The proposal would allow developers to construct schools and other facilities for both private and public use. For example, a high school cafeteria could be operated as a cafe at night. The owners would make money from the business, and the school district's lease payments would be cheaper than financing the building on its own.
Delegate James K. "Jay" O'Brien, Fairfax Republican, said he was worried that the bill would undermine the state's public procurement law, which in most cases requires competitive bidding for construction projects.
Under Mr. Stosch's bill, when a private development group proffers a project, local officials would have to provide public notice of it and allow 45 days for other developers to submit a competing proposal. During that time, almost all of the proposal's details would be confidential.
The House voted 86-13 to pass the bill, which goes back to the Senate for consideration of House amendments.

The Senate approved legislation that would authorize the expansion of 325 miles of Interstate 81 from four lanes to eight.
The Senate voted 29-10 for the bill after Sen. William Wampler, Bristol Republican, added a provision that would limit tolls to commercial vehicles, such as big rigs, and exempt passenger cars, motorcycles and pickup trucks.
The vote returns the bill to the House of Delegates to accept or reject Mr. Wampler's amendment.

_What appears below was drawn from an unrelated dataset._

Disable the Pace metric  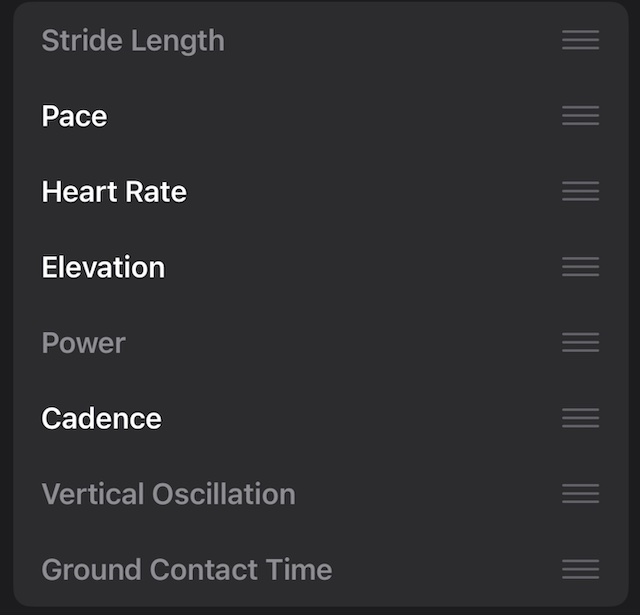[x=74, y=116]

As it emerged from the House, the legislation gave the Commonwealth Transportation Board the authority to determine whether tolls are imposed on the widened segments of the interstate, which links Winchester to Bristol.
The dominant feature of the proposed interstate project is adding two new interior lanes in each direction dedicated exclusively to truck traffic. Cars and other passenger traffic would use two outside lanes.
To pay for the additional lanes, tolls would be applied electronically to trucks by wireless transponders similar to the Smart Tag automated tolling system that allows motorists to cruise through tollbooths without tossing change into a basket.
This article is based in part on wire service reports.